ECB: ‘Bitcoin is not suitable as a payment or investment’


The European Central Bank (ECB) has taken aim at Bitcoin’s fundamental objectives and purported values in a blog post particularly critical of the recent Spot ETF approval in the US.

Last month, the US Securities and Exchange Commission (SEC) approved the Bitcoin Spot ETF, enabling US investors to buy stakes in pools of the world’s largest cryptocurrency without actually having to buy a coin outright.

This was welcomed by a number of fintech stakeholders, such as BlackRock and Grayscale, two of the most vocal voices calling for the approval. However, the move was met by scepticism from others.

Explaining the ECB’s stance in a blog post, Ulrich Bindseil, the central bank’s Director General for Market Infrastructure & Payments and Jürgen Schaaf, Adviser for Market Infrastructure & Payments, criticised the notion that the approval confirms Bitcoin as a safe investment and that the subsequent investment rally in the coin is ‘proof of an unstoppable triumph’.

“We disagree with both claims and reiterate that the fair value of Bitcoin is still zero,” the blog read. “For society, a renewed boom-bust cycle of Bitcoin is a dire perspective. And the collateral damage will be massive, including the environmental damage and the ultimate redistribution of wealth at the expense of the less sophisticated.”

In the ECB’s view, Bitcoin’s status as a payment method has failed. This statement also covers the basic mission of the cryptocurrency, that being to establish itself as a global decentralised digital currency.

Bitcoin transactions ‘are still inconvenient, slow, and costly’, the bank asserts, and ‘it is hardly used for payments at all’ outside of criminal activities, particularly on the darknet.

“The regulatory initiatives to combat the large-scale use of the Bitcoin network by criminals have not been successful yet,” Bindseil and Schaaf stated.
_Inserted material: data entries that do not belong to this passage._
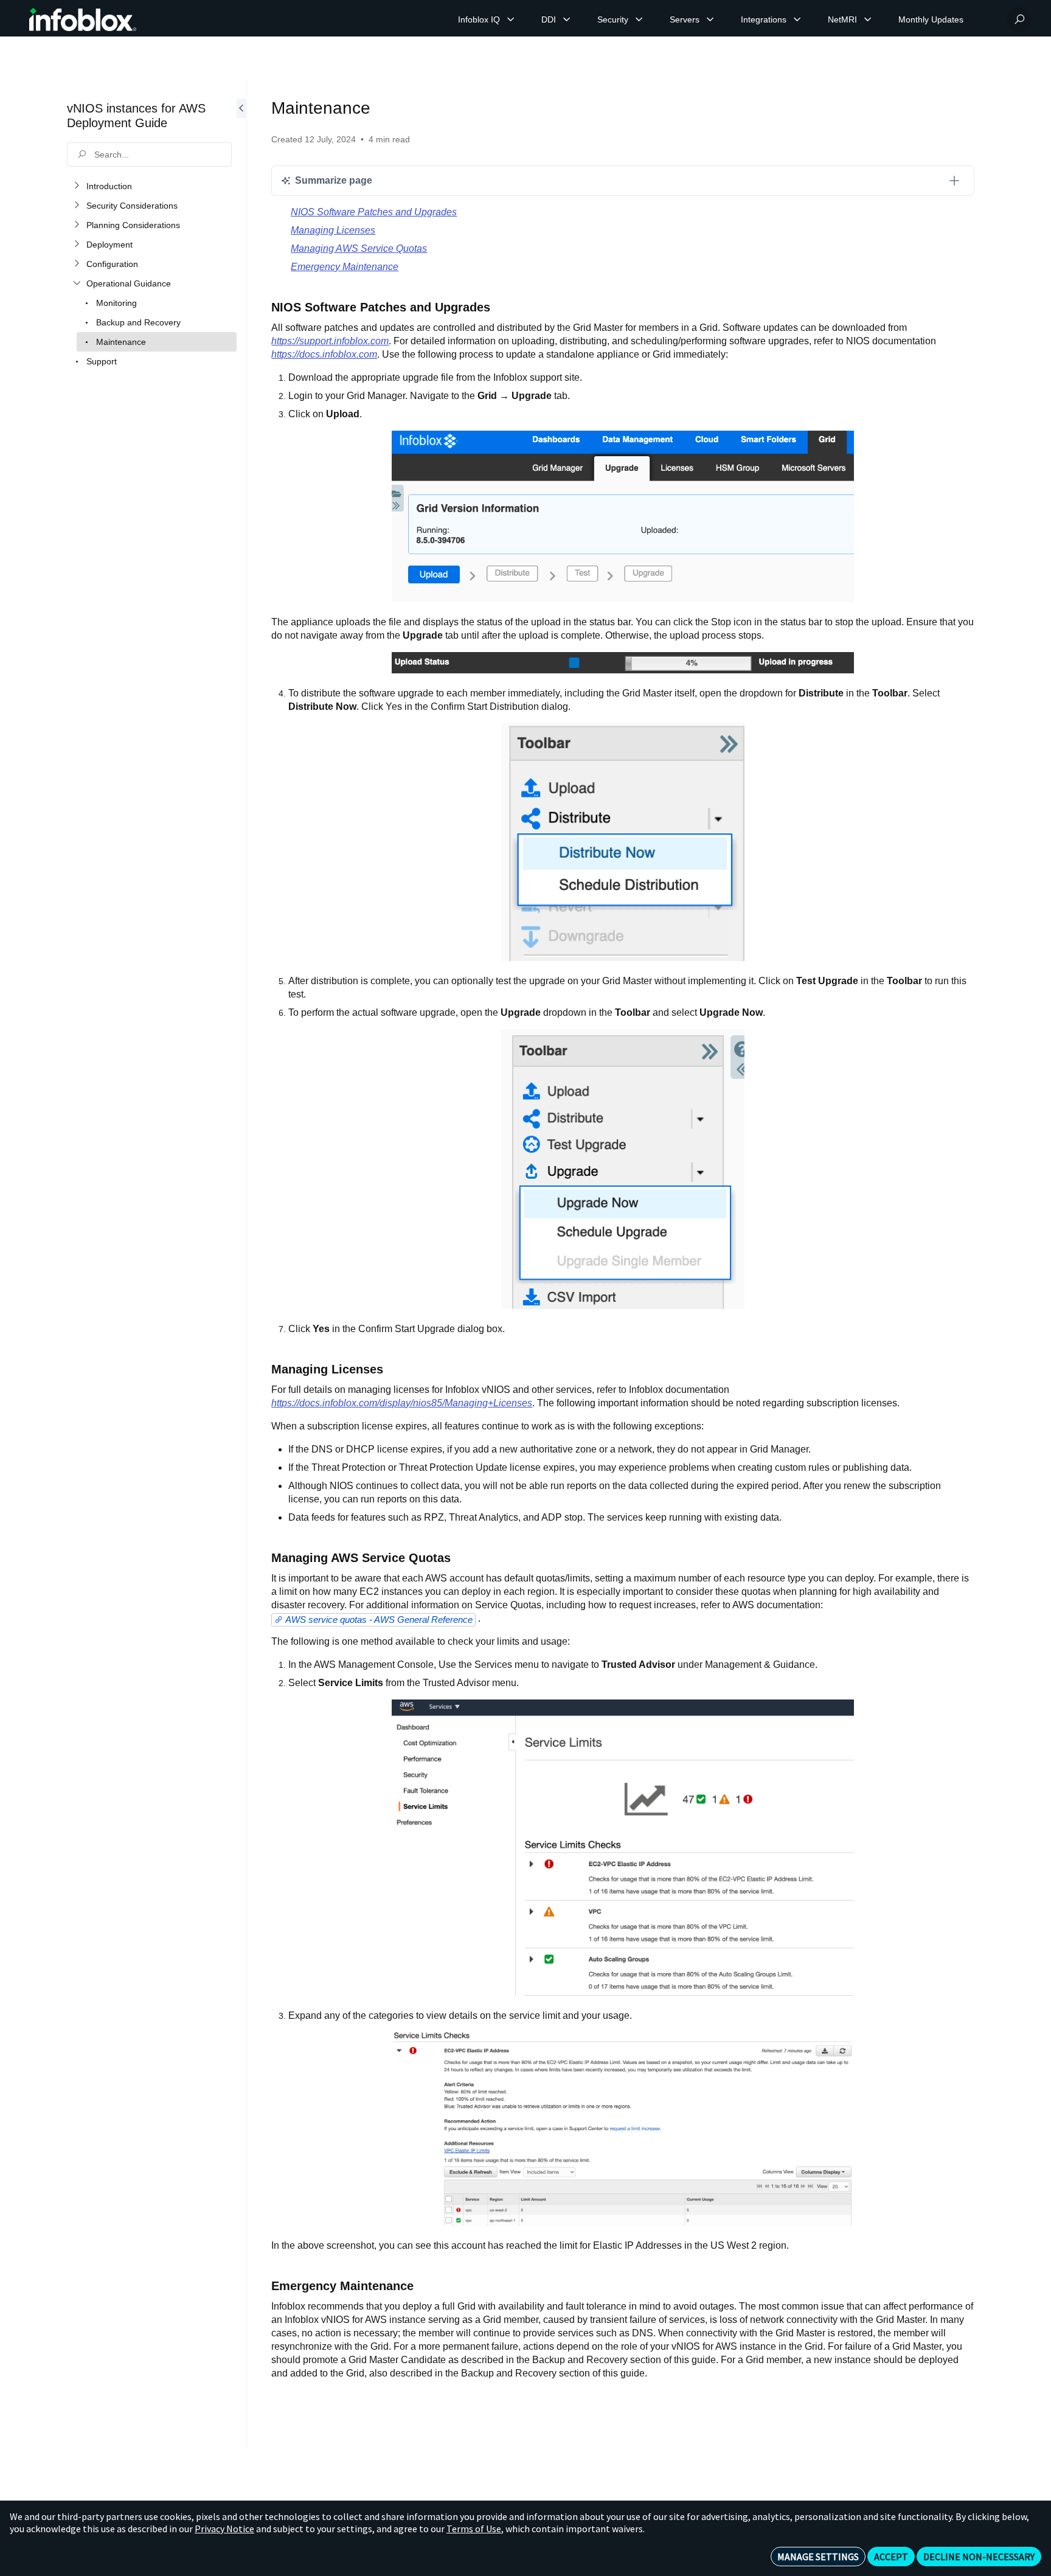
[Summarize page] (954, 180)
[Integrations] (797, 19)
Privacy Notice (224, 2528)
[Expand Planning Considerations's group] (76, 225)
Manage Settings (818, 2556)
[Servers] (710, 19)
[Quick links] (82, 19)
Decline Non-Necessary (979, 2556)
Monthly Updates (930, 19)
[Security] (639, 19)
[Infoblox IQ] (511, 19)
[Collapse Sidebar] (241, 1263)
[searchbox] (149, 154)
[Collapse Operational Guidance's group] (76, 283)
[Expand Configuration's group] (76, 264)
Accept (891, 2556)
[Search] (1019, 19)
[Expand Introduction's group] (76, 186)
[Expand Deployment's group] (76, 244)
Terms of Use (473, 2528)
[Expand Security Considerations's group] (76, 205)
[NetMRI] (868, 19)
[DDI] (567, 19)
Some governments have been warming to Bitcoin, particularly in Latin America. The recently elected President of Argentina, Javier Milei, is a fan of cryptocurrency and has previously expressed a desire for control of the market to be handed over to the private sector.
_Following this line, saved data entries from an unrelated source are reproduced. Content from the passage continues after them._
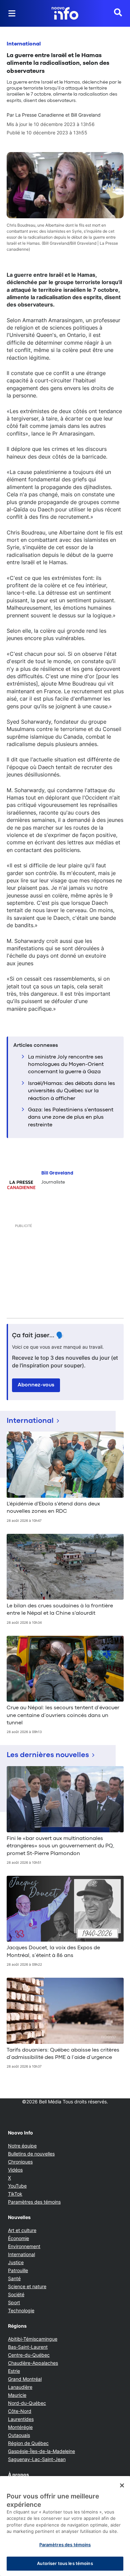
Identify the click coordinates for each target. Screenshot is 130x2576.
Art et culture (22, 2230)
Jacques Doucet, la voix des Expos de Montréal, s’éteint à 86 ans (53, 1952)
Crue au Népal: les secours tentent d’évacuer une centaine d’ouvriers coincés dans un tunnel (63, 1715)
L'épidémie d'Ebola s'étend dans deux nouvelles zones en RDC (53, 1508)
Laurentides (21, 2419)
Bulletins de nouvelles (31, 2154)
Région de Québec (28, 2443)
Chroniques (20, 2162)
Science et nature (27, 2286)
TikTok (15, 2194)
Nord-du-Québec (27, 2403)
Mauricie (17, 2395)
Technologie (21, 2310)
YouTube (17, 2186)
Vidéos (15, 2170)
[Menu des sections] (12, 13)
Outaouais (19, 2435)
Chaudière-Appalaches (33, 2363)
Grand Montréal (25, 2379)
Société (16, 2294)
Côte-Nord (19, 2411)
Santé (14, 2278)
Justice (16, 2262)
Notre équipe (22, 2146)
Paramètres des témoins (34, 2202)
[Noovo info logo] (65, 13)
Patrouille (18, 2270)
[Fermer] (122, 2485)
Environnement (24, 2246)
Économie (18, 2238)
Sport (14, 2302)
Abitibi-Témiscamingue (32, 2339)
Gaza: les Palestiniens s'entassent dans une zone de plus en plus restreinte (70, 1117)
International (24, 44)
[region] (65, 2526)
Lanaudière (20, 2387)
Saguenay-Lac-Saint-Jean (37, 2459)
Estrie (14, 2371)
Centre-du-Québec (29, 2355)
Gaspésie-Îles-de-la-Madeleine (41, 2451)
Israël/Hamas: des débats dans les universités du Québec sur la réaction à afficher (71, 1091)
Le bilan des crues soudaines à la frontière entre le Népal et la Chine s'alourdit (60, 1610)
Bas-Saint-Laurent (28, 2347)
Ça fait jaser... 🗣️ (38, 1335)
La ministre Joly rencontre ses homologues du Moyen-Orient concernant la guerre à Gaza (66, 1065)
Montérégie (20, 2427)
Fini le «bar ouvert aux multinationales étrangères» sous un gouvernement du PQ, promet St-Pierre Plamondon (60, 1846)
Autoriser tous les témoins (65, 2563)
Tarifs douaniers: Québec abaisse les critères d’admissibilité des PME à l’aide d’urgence (63, 2054)
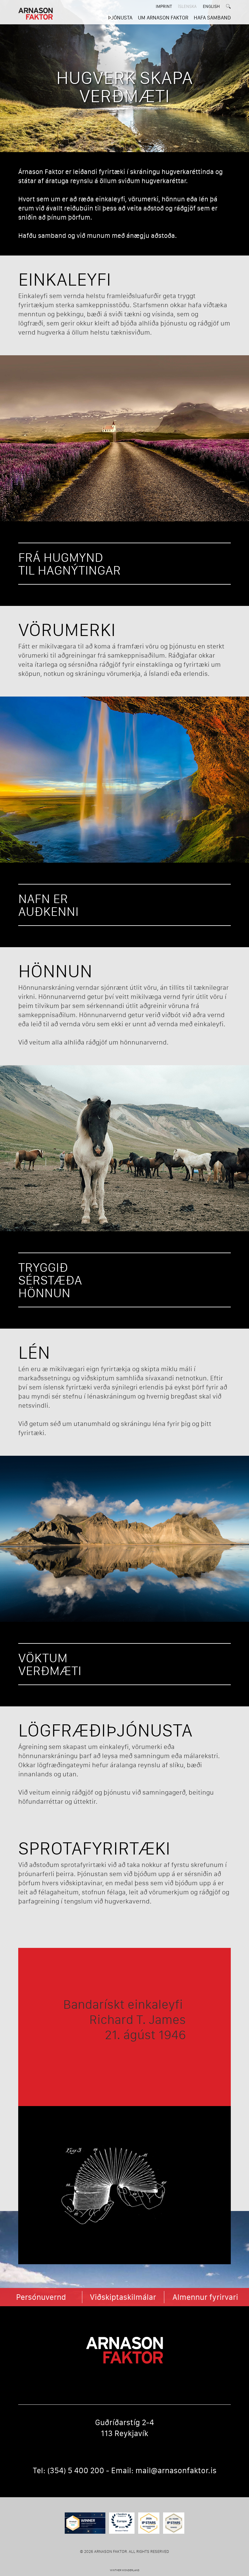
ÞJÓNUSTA (120, 17)
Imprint (164, 6)
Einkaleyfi (64, 279)
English (211, 6)
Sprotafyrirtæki (94, 1848)
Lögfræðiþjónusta (105, 1730)
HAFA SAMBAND (212, 17)
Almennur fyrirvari (205, 2297)
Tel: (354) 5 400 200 (68, 2470)
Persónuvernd (41, 2297)
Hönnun (55, 971)
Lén (34, 1352)
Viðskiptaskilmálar (123, 2297)
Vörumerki (67, 629)
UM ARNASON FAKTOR (163, 17)
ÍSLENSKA (187, 6)
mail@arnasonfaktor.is (176, 2470)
The oldest and perhaps most widely known example of a government embracing Bitcoin, however, is that of El Salvador. The country’s President, Nayib Bukele, approved Bitcoin as a legal tender in June 2021, with El Savador becoming the first in the world to do so.

However, the ECB is unconvinced by the El Salvadoran example. Bukele’s endorsement of Bitcoin as a legal tender and incentives for El Salvadorans to purchase Bitcoin ‘could not establish it as a successful means of payment’, the blog continued.

Bitcoin’s promise to function as a global payment method has not been realised, the ECB believes, and equally, neither has the objective of making the crypto asset an investment opportunity.

“It does not generate any cash flow (unlike real estate) or dividends (stocks), cannot be used productively (commodities), and offers no social benefit (gold jewellery) or subjective appreciation based on outstanding abilities (works of art). 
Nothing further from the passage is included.